From Bugzilla Helper: User-Agent: Mozilla/5.0 (compatible; MSIE 6.0; Windows; U; AIIEEEE!; Win98; Windows 98; en-US; Gecko masquerading as IE; should it matter?; rv:1.8b) Gecko/20050217 Description of problem: When running sed under Unicode character set the performance degrades by a factor of over 500%. Version-Release number of selected component (if applicable): sed-4.1.4-1 How reproducible: Always Steps to Reproduce: 1. LANG=en_US.ISO-8859-1 time sed -n '/XXXXX/p' alargetextfile >/dev/null 2. LANG=en_US.UTF-8 time sed -n '/XXXXX/p' alargetextfile >/dev/null 3. Actual Results: 1. 0.48 secs 2. 2.72 secs Expected Results: 1. 0.48 secs 2. 0.50 secs Additional info: You must ensure that kernel has cached text file before timing. Run each command above twice to be sure.

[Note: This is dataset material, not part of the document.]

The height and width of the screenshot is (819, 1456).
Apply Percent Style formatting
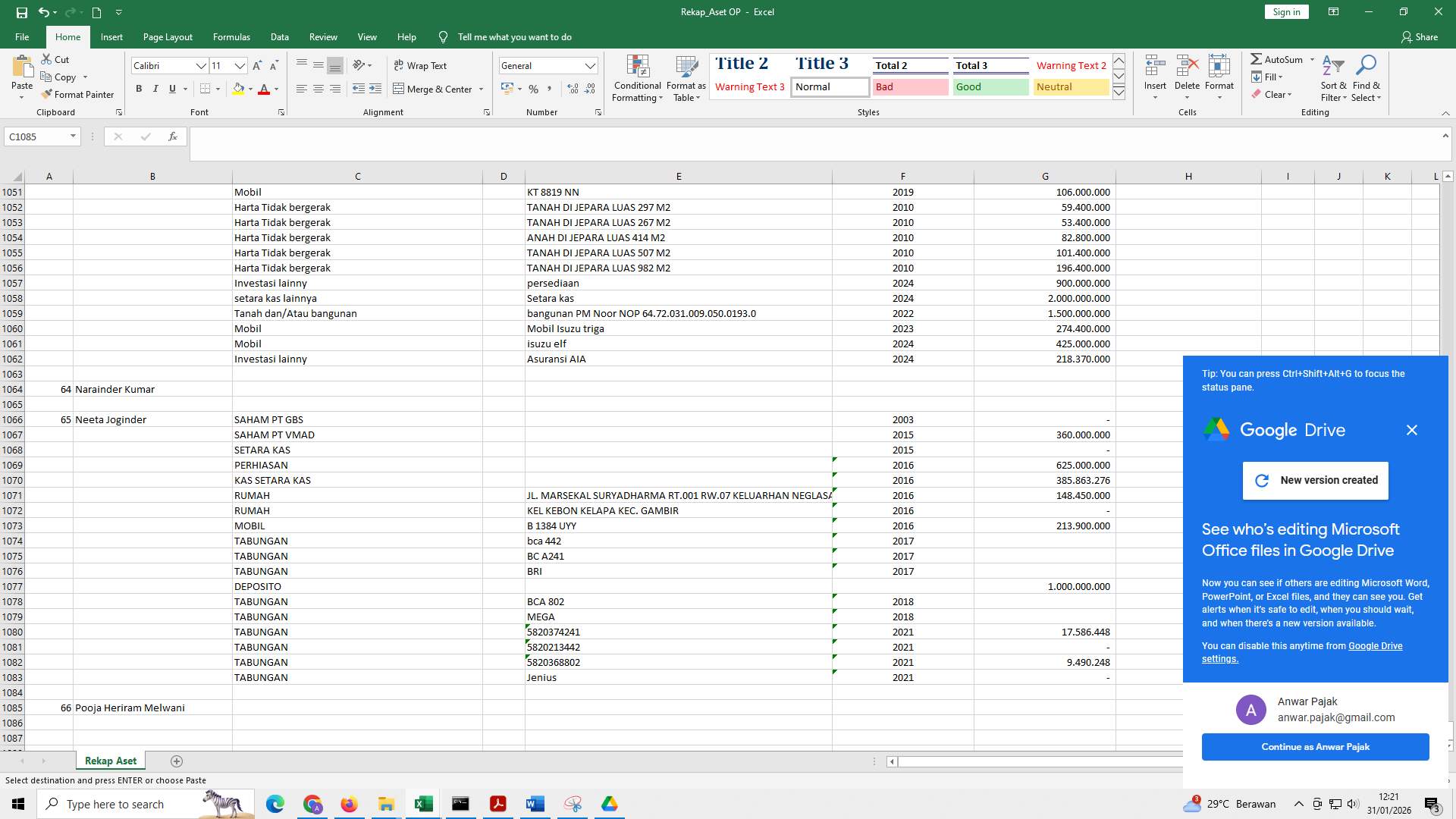coord(534,89)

Created attachment 133474 [details] fix for this problem In str_append, sed does some extra processing of UTF-8 strings. It looks like a) there is a bug inside in that the first character is processed again and again, and b) even if it wasn't, there is no actual outcome of the processing. Taking this code out gives back lost performance. Testsuite passes.

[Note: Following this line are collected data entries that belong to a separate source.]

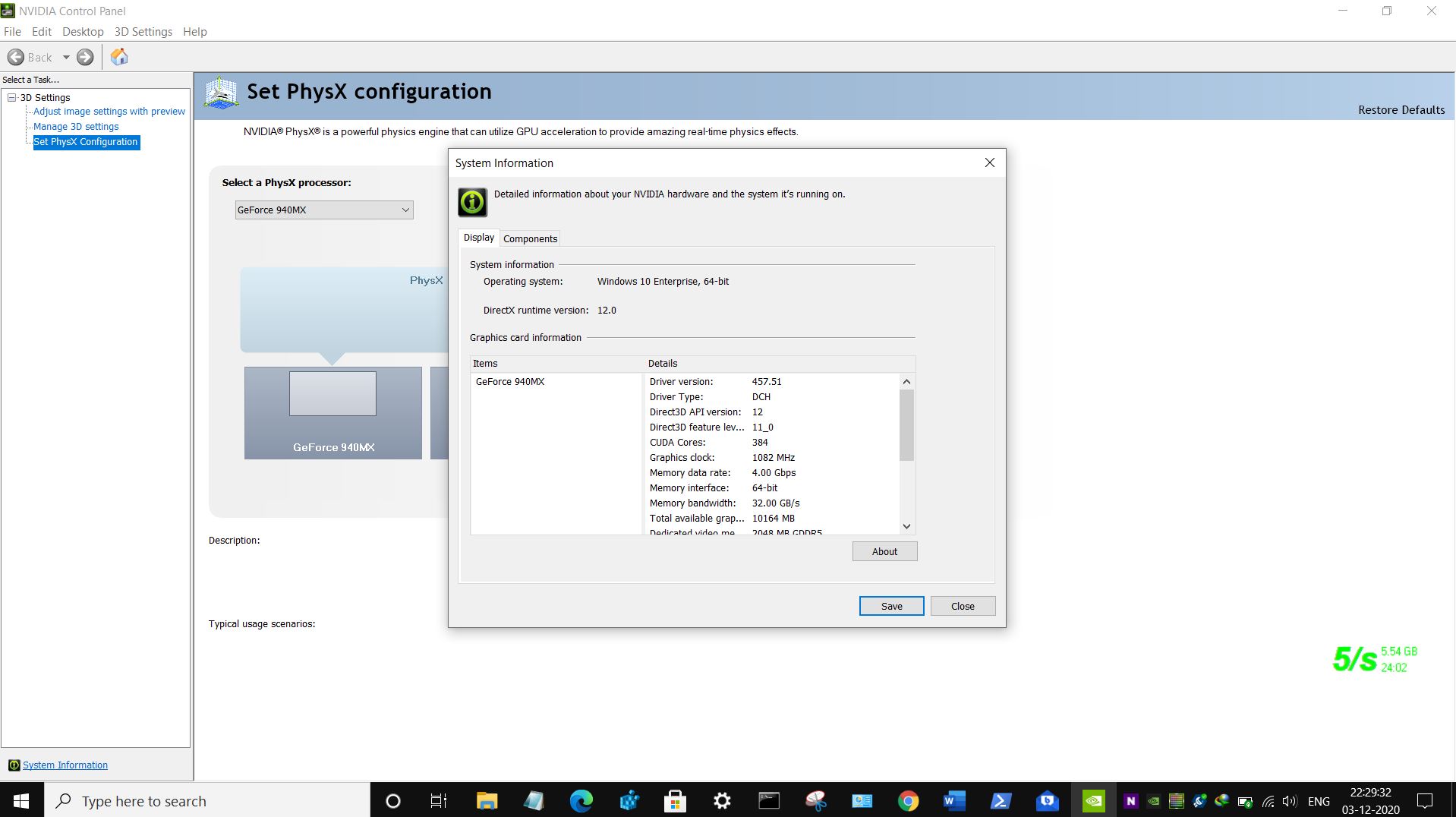Image resolution: width=1456 pixels, height=817 pixels.
Task: Switch to the Components tab
Action: [530, 238]
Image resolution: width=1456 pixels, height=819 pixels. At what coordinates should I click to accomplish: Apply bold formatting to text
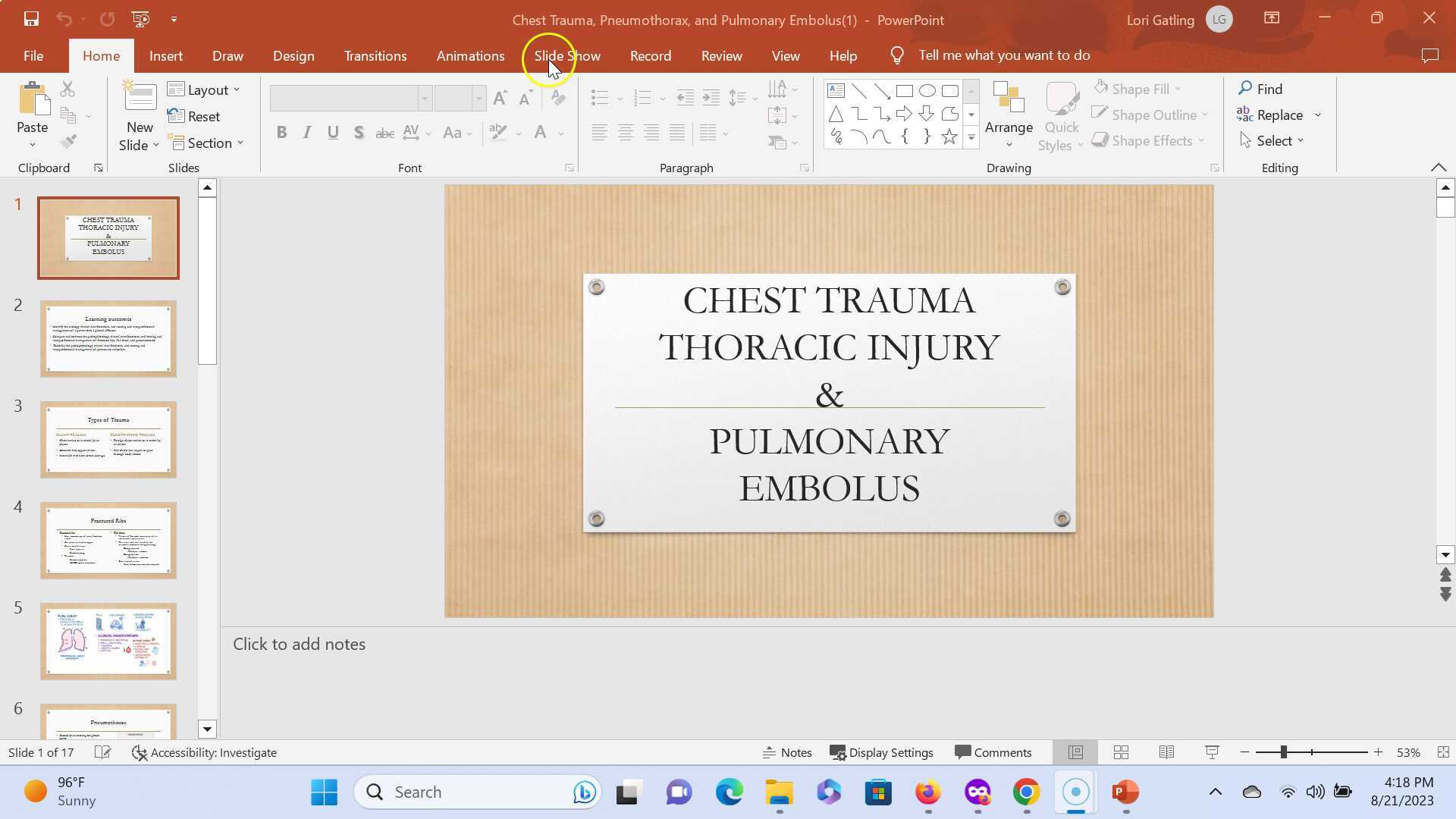(x=281, y=132)
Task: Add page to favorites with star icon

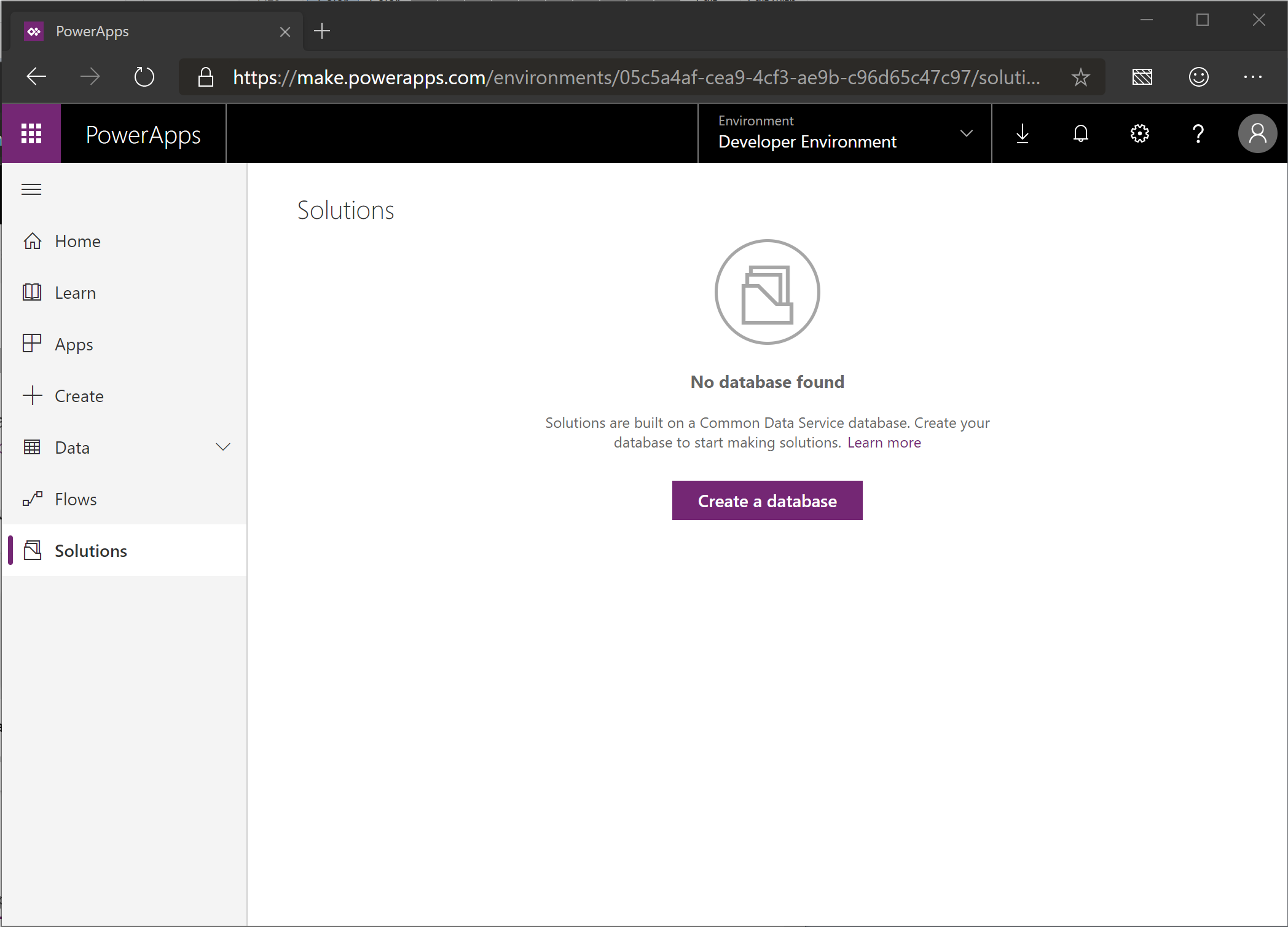Action: coord(1080,77)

The result of the code is to update to->mbstate. This is a no-op indeed for UTF-8, but the code needs to be there for other encodings. It's ok with me to fix the bug that Petr reported, and conditionalize the code on multibyte, non-UTF-8 encoding (rather than on multibyte encoding only).
Created attachment 133551 [details] correct patch This patch only disables the code in question for UTF-8, and fixes the bug for other multi-byte locales.
Thanks. I applied the patch verbatim and did a build, it should be available shortly.